Dezembro chegou e, com ele, aquela trilha sonora onipresente de sinos, a polêmica da uva passa no arroz e aquela súbita vontade de ser uma pessoa melhor. É o chamado “espírito natalino”, esse fenômeno anual que amolece até o mais ranzinza dos corações. Entre uma confraternização da firma e a escolha do peru, o desejo de se tornar voluntário brilha mais que os pisca-piscas da árvore da sala. “Este ano eu vou fazer a diferença”, a gente pensa, com o peito cheio de boas intenções.
O grande problema é que esse ímpeto, muitas vezes, tem uma data de validade cruel: o dia 31 de dezembro. Quando os fogos pipocam no céu e o espumante sobe, a promessa de ajudar o próximo costuma ser soterrada pelas metas pragmáticas de “fazer academia”, “economizar dinheiro” ou “aprender um novo idioma”. Que muitas vezes também não são levadas a cabo. O voluntariado acaba virando aquele enfeite de Natal temático que a gente guarda cuidadosamente na caixa de papelão, esquecido no maleiro, para ser lembrado apenas daqui a doze meses.
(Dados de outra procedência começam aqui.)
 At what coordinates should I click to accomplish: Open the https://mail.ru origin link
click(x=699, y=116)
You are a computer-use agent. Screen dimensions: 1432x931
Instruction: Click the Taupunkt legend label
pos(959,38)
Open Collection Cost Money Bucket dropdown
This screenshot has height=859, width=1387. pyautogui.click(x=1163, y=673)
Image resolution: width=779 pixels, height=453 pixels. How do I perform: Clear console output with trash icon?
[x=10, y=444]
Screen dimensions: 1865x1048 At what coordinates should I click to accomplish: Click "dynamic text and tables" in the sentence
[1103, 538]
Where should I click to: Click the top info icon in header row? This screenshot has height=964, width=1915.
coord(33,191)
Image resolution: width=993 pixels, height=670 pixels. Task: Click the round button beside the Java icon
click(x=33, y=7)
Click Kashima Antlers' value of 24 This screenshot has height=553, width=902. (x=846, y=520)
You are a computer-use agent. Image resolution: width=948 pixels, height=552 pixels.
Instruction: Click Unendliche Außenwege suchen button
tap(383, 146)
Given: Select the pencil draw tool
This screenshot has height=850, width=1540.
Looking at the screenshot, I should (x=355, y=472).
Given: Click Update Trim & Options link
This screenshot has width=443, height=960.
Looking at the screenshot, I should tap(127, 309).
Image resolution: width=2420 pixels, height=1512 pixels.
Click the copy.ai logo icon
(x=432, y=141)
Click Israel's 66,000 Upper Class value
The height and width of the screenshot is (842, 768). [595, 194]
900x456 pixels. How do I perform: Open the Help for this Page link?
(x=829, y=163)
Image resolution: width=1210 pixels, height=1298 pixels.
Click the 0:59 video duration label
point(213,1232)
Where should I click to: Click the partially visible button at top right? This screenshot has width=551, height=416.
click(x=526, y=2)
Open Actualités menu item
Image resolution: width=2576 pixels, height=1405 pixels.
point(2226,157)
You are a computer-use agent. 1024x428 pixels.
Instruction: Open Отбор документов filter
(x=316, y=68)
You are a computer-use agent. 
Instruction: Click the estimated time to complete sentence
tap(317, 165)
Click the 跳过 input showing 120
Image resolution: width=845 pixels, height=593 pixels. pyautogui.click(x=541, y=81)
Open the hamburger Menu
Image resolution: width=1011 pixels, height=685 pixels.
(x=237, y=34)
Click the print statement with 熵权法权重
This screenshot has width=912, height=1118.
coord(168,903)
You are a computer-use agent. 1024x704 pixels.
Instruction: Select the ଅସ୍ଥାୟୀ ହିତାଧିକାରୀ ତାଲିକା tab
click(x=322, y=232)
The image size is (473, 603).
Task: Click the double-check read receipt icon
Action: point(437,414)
Mas vamos falar a real? O mundo não para de girar — e de precisar de mãos estendidas — quando as luzes das fachadas se apagam. A magia de dezembro é um excelente combustível, mas quem realmente transforma realidades é a constância. A boa notícia, que muita gente ignora, é que essa transformação é uma via de mão dupla com um retorno absurdo. O voluntariado gera um “salário emocional” que nenhum bônus de fim de ano consegue cobrir. Ele oxigena a alma, expande a nossa visão de mundo e nos tira da bolha confortável em que vivemos.
Muitas vezes, o que nos impede de começar é a mística de que o trabalho voluntário exige sacrifícios heroicos ou uma disponibilidade de tempo que não temos. Esqueça essa imagem de que é preciso atravessar o oceano para ajudar. Na prática, o voluntariado real é um exercício logístico, aliado ao afeto. É muito mais simples do que parece.
Hoje, a tecnologia é nossa aliada. Temos plataformas que funcionam como um “match” do bem, conectando suas habilidades às necessidades de ONGs sérias. Você pode ler para idosos, ajudar na gestão financeira de uma pequena causa, passear com cães de abrigo ou até mentorar jovens profissionalmente de forma remota.
O “pulo do gato” para que esse desejo não se perca entre as festas animadas de janeiro e o Carnaval é a organização. Não trate o voluntariado como uma “sobra” de tempo, mas como um compromisso. Se você consegue reservar duas horas na semana para maratonar uma série ou rolar o feed das redes sociais, você consegue dedicar esse mesmo tempo para impactar a vida de alguém.
O serviço voluntário com bons resultados não precisa de holofotes; ele precisa de presença. Quando você se dispõe a servir, você não está apenas entregando algo, está construindo uma rede de humanidade que torna a cidade e a vida mais suportáveis para todos os envolvidos.
Que em 2026, a sua vontade de ajudar não seja apenas um “post” de rede social no dia 25 de dezembro. Que ela sobreviva às festas, que ela ganhe espaço na sua agenda e que ela se torne o seu melhor hábito. Afinal, o presente mais valioso que você pode dar — e, com certeza, receber — não vem embrulhado em papel de seda. Ele vem em forma de tempo, ação e propósito. Vamos tirar essa vontade da gaveta?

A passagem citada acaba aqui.